Darüber hinaus können in einem Testament Vermächtnisse und Auflagen angeordnet werden oder bestimmte Rechte, wie zum Beispiel ein Wohnrecht auf Lebenszeit, eingeräumt werden. Bei gemeinschaftlichen Testamenten ist es möglich, dass Ehepartner sich als Alleinerben bestimmen. Das Vermögen geht dann erst nach dem Tod beider Ehepartner an die Kinder über.
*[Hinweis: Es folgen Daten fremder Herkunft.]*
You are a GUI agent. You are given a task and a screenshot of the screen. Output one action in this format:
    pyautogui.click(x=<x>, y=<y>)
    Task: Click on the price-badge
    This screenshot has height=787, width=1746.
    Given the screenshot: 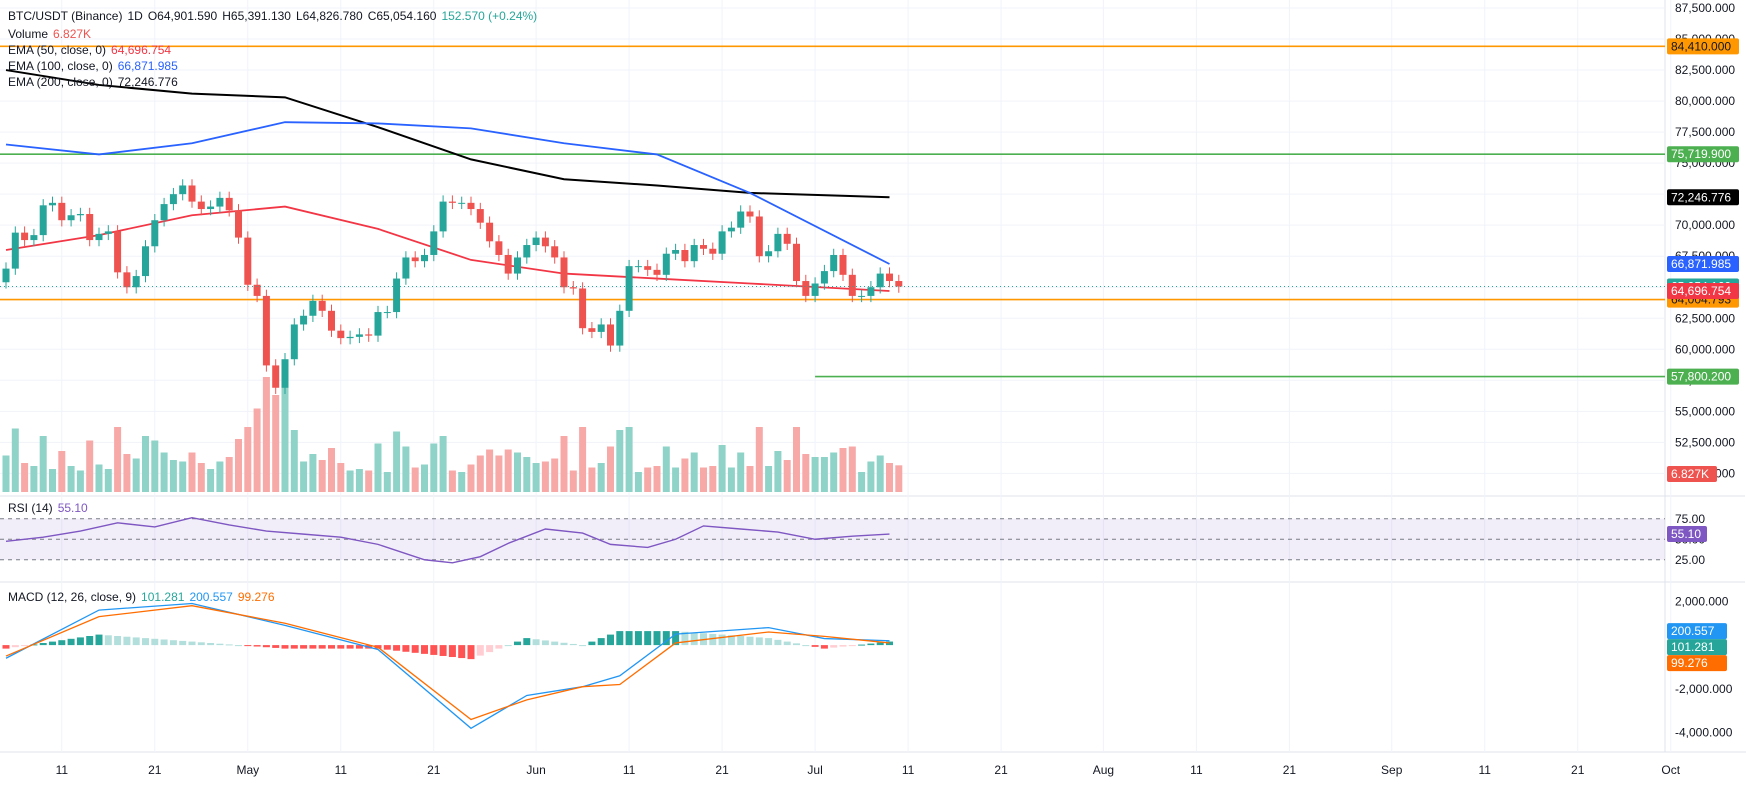 What is the action you would take?
    pyautogui.click(x=1703, y=290)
Auch eine Vor- und Nacherbschaft ist möglich. In diesem Fall geht das Erbe zunächst an einen Vorerben und nach dessen Tod an die Nacherben. Zudem können Ersatzerben benannt werden, die das Erbe übernehmen, wenn der Erstbedachte es ausschlagen sollte oder es kann ein Testamentsvollstrecker eingesetzt werden.

Der rechtliche Rahmen

Ein Testament kann überall und jederzeit verfasst werden, muss aber bestimmten Formvorgaben entsprechen, damit es gültig ist (siehe Kasten). Um sicherzustellen, dass das Testament rechtswirksam ist, sollte es mit Hilfe eines Notars aufgesetzt werden. Nach der Beurkundung übergibt dieser das Testament an das Nachlassgericht zur amtlichen Verwahrung. Stirbt ein Erblasser, wird das Nachlassgericht automatisch darüber informiert, eröffnet das Testament und benachrichtigt die Erben.

Ein Testament kann zu Lebzeiten jederzeit widerrufen werden, das gilt auch für gemeinschaftliche Testamente. Nach dem Tod eines Partners können hier jedoch keine Änderungen mehr gemacht werden.